The Inertia Senior Editor
Welcome to the future, everyone.

Welcome to the future, everyone.

The Inertia

As we continue to ruin our planet by ripping out everything we possibly can, more and more people are entertaining the idea of living differently–and by differently, I mean off the grid. There are, after all, more ways to power a lightbulb than just by plugging it into the city’s power grid.

With the idea of living sustainably comes the increasing popularity of tiny homes. My mum used to tell me that she didn’t need more space, she needed less stuff. She’s a smart woman. A Slovakian Architecture company called Nice Architects recently built a tiny little house that allows the owner to live completely off the grid in a perfectly laid out living area that has a serious emphasis on minimalism.

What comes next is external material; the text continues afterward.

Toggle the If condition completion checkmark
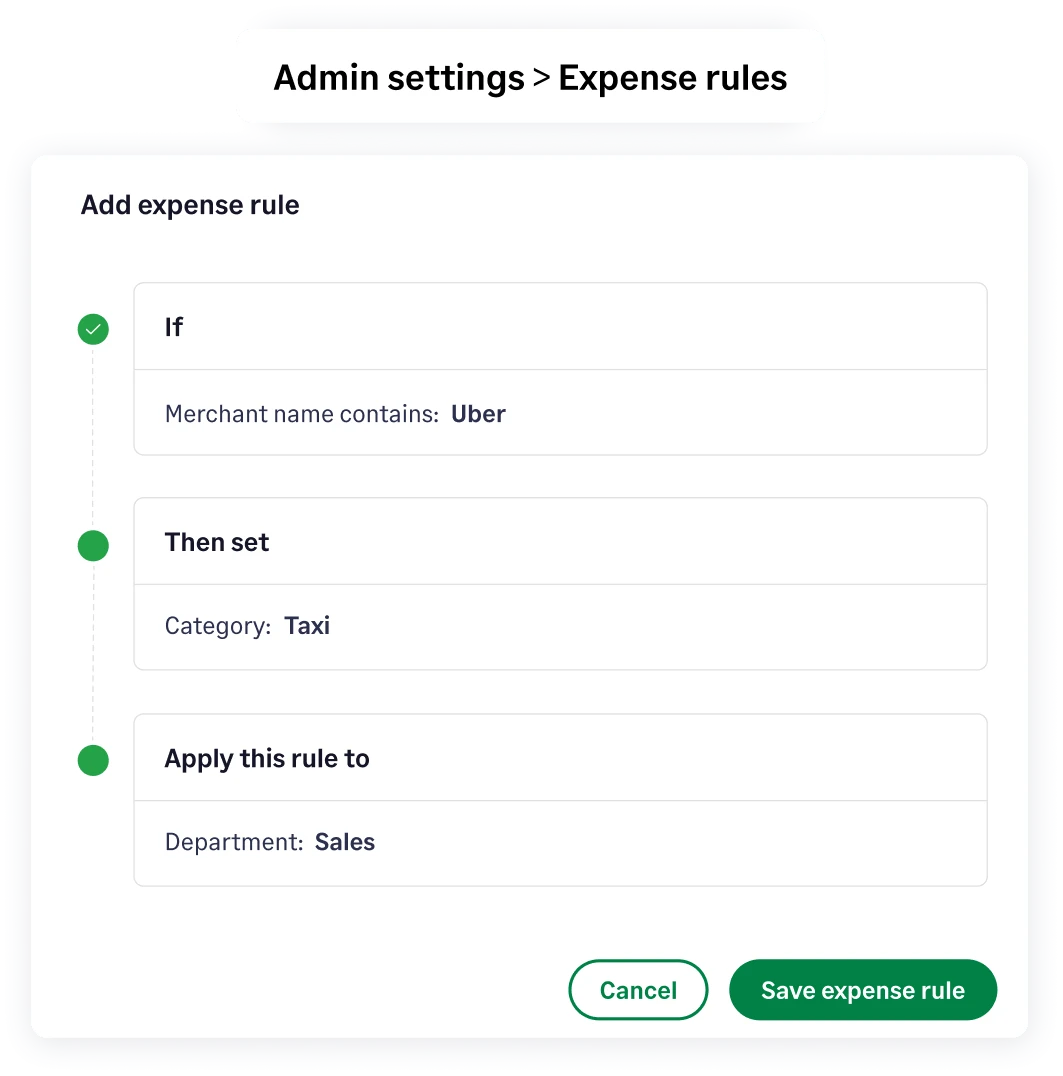The image size is (1063, 1076). pos(92,328)
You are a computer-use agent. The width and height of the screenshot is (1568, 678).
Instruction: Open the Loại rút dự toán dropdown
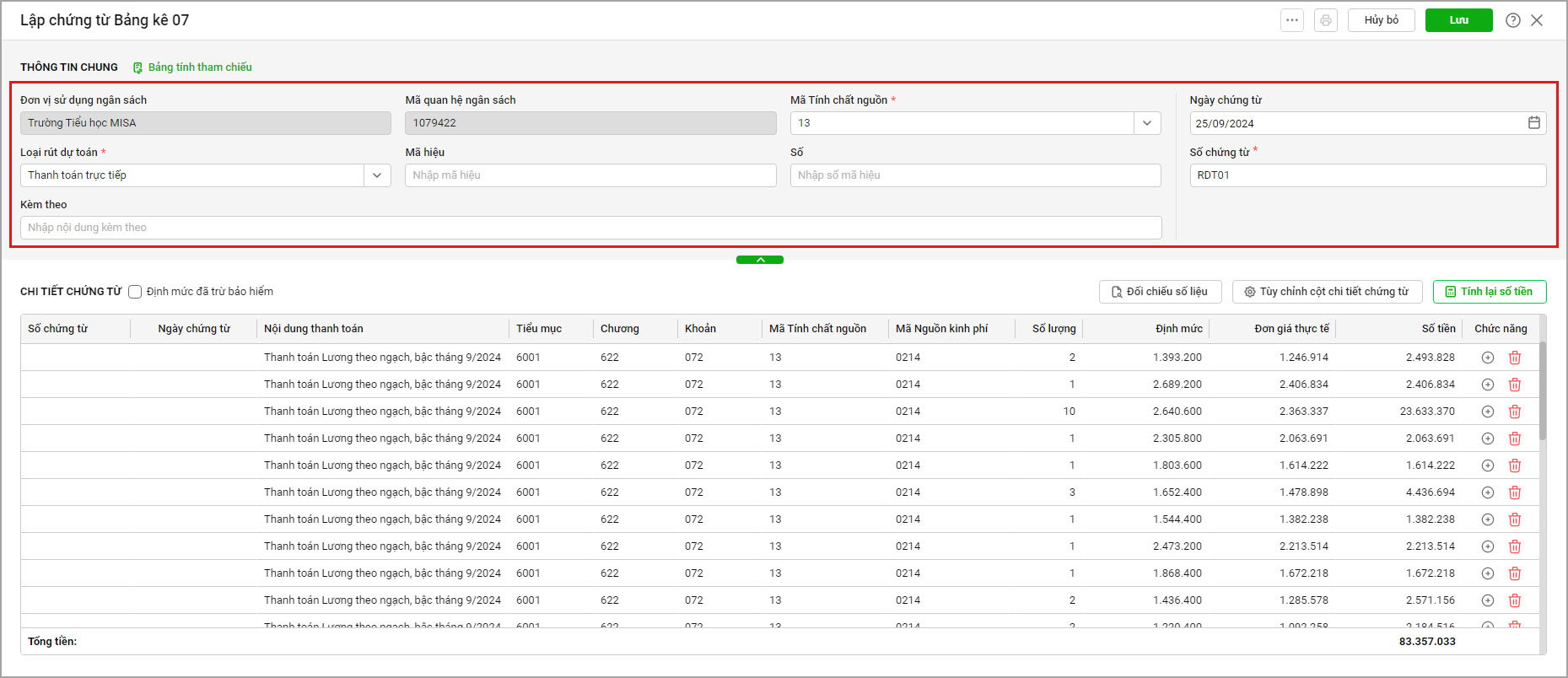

Coined the “Ecocapsule”, the little egg shaped home is full of amazing ideas. For starters, it’s small enough to tow, coming in at just under 15 feet long and 8 feet wide. And if you happen to have an electric car, it can charge it for you.  The whole thing runs on wind and solar energy, storing power in a 9,744 watt-hour battery. It uses a 750 watt wind turbine and solar panels so effective that, as long is you’re not in an area completely devoid of sunshine, you’re set.


When it comes to water, the Ecocapsule is genius. Using a rainwater catchment system, the little trailer has a toilet, hot shower, and a little kitchen with running water. Of course, it’s not going to come cheap, although it’s much cheaper than buying real home, unless you’re buying one in Detroit. Pre-orders for shipping in mid 2016 are opening up in the next few weeks, and the capsules are probably going to be somewhere in the $90,000 range.

  • Richard Pozzuto

    Ridiculously expensive for something with such limited usefulness that will eventually break or need repair or end up in a junk heap. Even if recycled how sustainable or sane making is living in such a teency space? Perhaps as a dormitory in community with larger community buildings. I think this concept is dehumanizing. Where would my two cats sleep? Yuck to this idea. I think it’s de-evolutionary. Humanity is worth more than this. If you don’t believe that, by all means suffer. We CAN live rich and comfortable lives without destroying each other or the environment. This doesn’t bring us closer to that end. It has the notion of sacrifice and low-havingness built into it. If that is your game, by all means indulge. But this would have to be at least 5 times bigger to even be considered by someone who actually loves life and their fellow human beings.

    • DF

      don’t put your social constructs on the rest of us

      • Richard Pozzuto

        Sorry. I guess it was kind of mean. I’ve heard so much about these tiny homes and every time I look at one I cringe. I don’t get it. Shrinking the concept of living in an industrialized society down to encapsulating oneself in a life-support chamber doesn’t feel like “living” to me. It’s more surviving. I’m all for living off the grid, and in fact it’s my dream too. But this would never work for me. When I saw the price tag it just seemed all that much more absurd. You could spend that money and build a really nice straw/mud home with a Tesla solar recharge battery and a gray water capture system. Who does this appeal to? And what is appealing about it to them?

        • geechdavies


    • Petethedutchman

      agreed. This is fantastic as an idea for someone who has never built a home, but all of us who have gone through the process know that this is a stupid, stupid, stupid, stupid, stupid idea. Your home needs to be scalable, otherwise it will just get thrown on the trash-heap when you grow out of your twenties.

  • at 90k its going to stay photoshop only for awhile,,hehe

  • Brick

    This is stupid “male dream” with no concept of life expectancy of key components nor of the environmental damage done to create such an isolationist and jackass concept, nor of its use. So having bought one I am to park it on a beach? Perhaps at Walmart? And what kind of job or relationship with local community can I sustain with one of these. I need to walk to work, I will need to harvest food from a grocery store ….oh well I guess its just an idea for a silly glossy magazine. Richard Pozzuto, you are to soft with your comments. This is just a lovely looking but stupid idea.

    • geechdavies


  • Oblate Onion

    $90,000. WOW! I will just go and buy an old bus, put some solar panels on the roof and buy a wind charger. I will be waaay out in front!